The animals give birth, they nurture their young, they feed them, they protect them until they are old enough to take care of themselves, then they push them out of the nest or the den so that they can fend for themselves. But you and I were created for something greater than that. We were given the powers of reason, the ability to think not just so we can build bridges and invent machines and create chemicals that change the balance of the human anatomy but so that we might glorify God with this ability to reason. Anybody can feed their kids, educate them, clothe them. What does that take? Money? And yet we have made the pursuit of money our God, have we not? And we have forgotten that Jesus admonishes us that “the love of money is the root of all evil.” We have forgotten that “God sent His only begotten Son so that the world through Him might be saved,” and therefore we leave our­selves, our brothers and sisters, our relatives, our friends, vulnerable to those who would circumcise them spiritually, who would make them conform to a lesser doctrine, to an incomplete doctrine, to a doctrine of exclusivity, a doctrine that says, “no one can be saved unless he believes as I believe.”

The other day I sent one of our brothers on a mission to just such a family, knowing that this brother is learned in the Scriptures and well grounded in the faith.
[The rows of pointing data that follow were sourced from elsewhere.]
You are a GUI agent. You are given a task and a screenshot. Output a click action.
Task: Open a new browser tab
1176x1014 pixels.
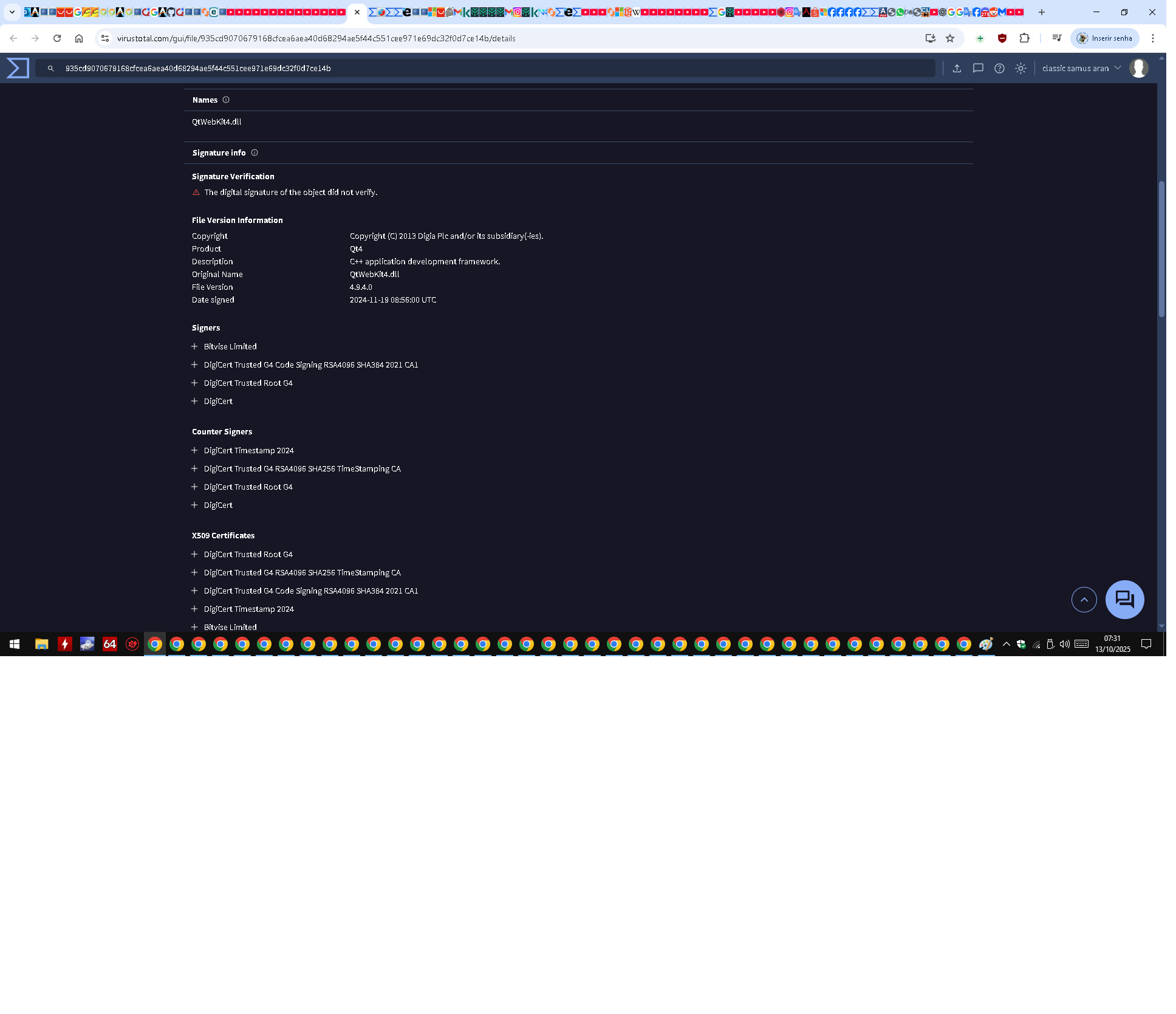1041,12
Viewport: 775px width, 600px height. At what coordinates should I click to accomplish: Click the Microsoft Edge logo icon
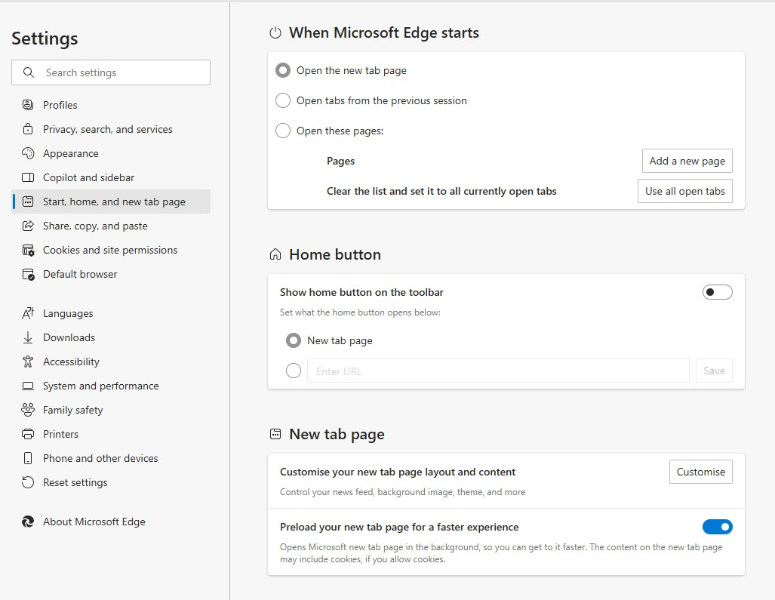(x=28, y=521)
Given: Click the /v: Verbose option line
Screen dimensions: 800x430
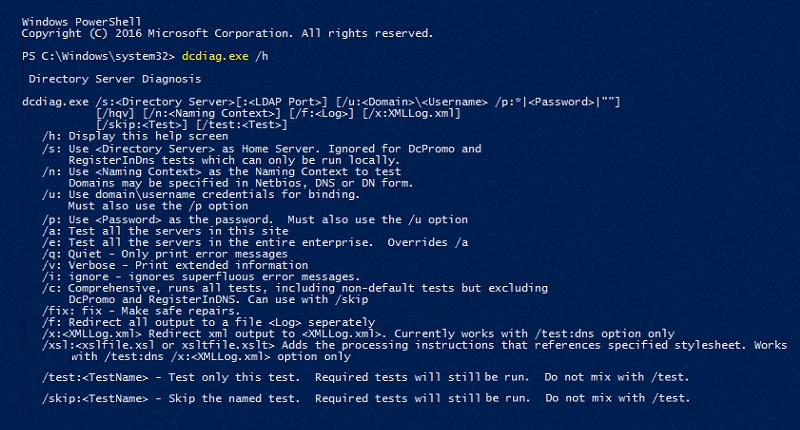Looking at the screenshot, I should 175,265.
I sent him to visit a family which I had come to understand is about to become members of a very fundamentalist and

exclu­sivistic religious group. This brother reported to me after he had dialogued, prayed and debated with them, dis­cussing the Scriptures for hours and he said, “It’s too late.” But he made a point. When these dear people began to criticize the Church of their heritage, finding all sorts of faults with it, the man didn’t argue that the Church has given them every ministry that it has available to Her, he simply told them very candidly that the responsibilities that they would have imposed on the Church were their responsibilities in the first place. Raising their children to know Christ, to be faithful disciples of the Lord and to be children of the most high God was their responsibility. He said to them, “My Priest does not read the Bible to me, I read the Bible. My Priest does not teach the Scriptures to my children, I teach my children the Scriptures. I pray with my children, I teach them the basic fundamentals of the faith and I bring my children to Church so that they might grow in Christ and in the fellowship of the Kingdom of God.” And that brother is right on the mark!
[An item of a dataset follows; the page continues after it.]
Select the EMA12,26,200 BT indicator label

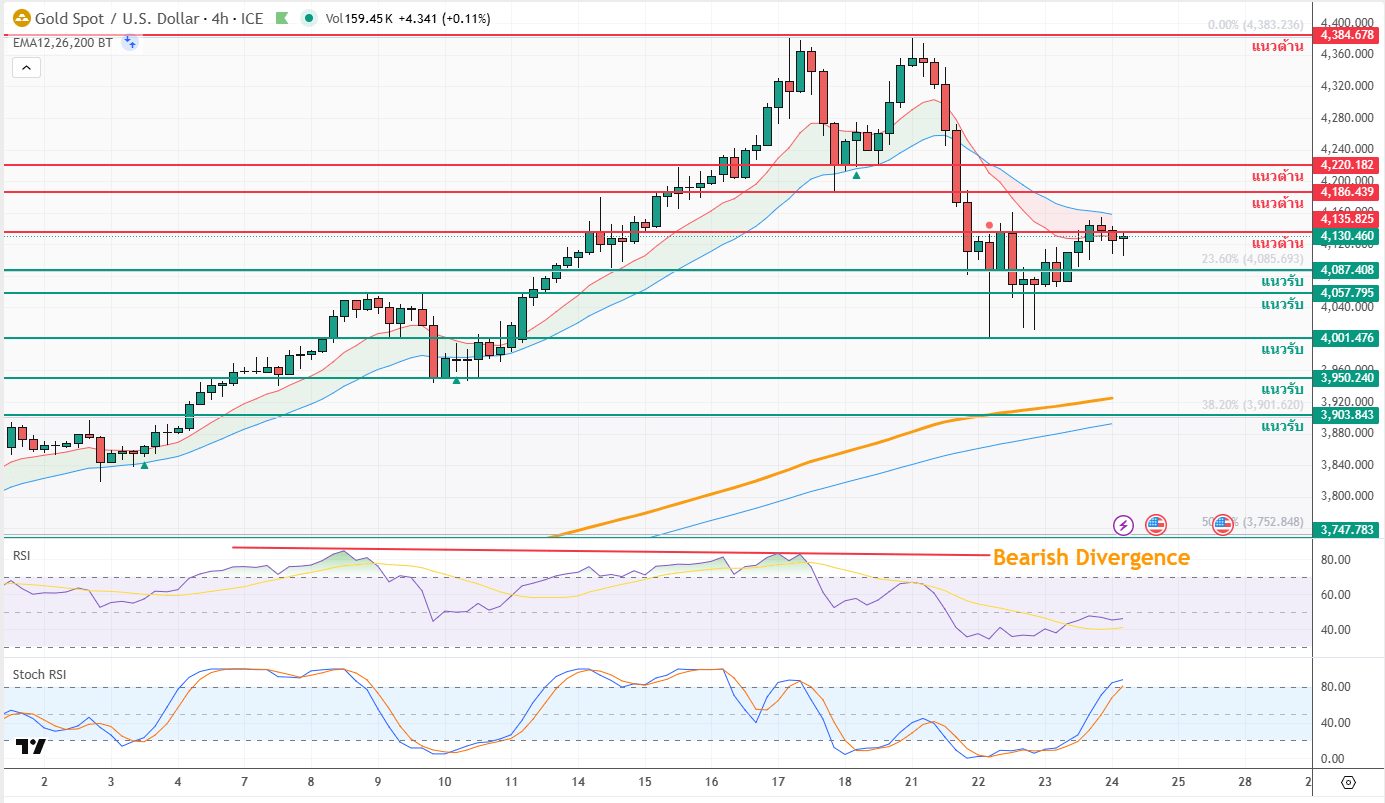click(x=62, y=42)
The late Metropolitan Antony, speaking of semi­narians said that our seminary system is like a purging fire. “It purifies. If you give us tin and we place it in that fire you are going to get back refined tin, but if you give us gold ore we will place it in that purging fire and we will give you back pure gold.” I say that to you parents when you bring your children into this fellowship. If you bring us empty tins then all we can do is put them through the purging fire and they will come back to you purged but will still be tin. But if you bring us children specked with the gold of basic knowledge and faith, we will return them to you as purified gold, purged in the fires of greater understanding of the Love of God reflected through us, the members of His Body.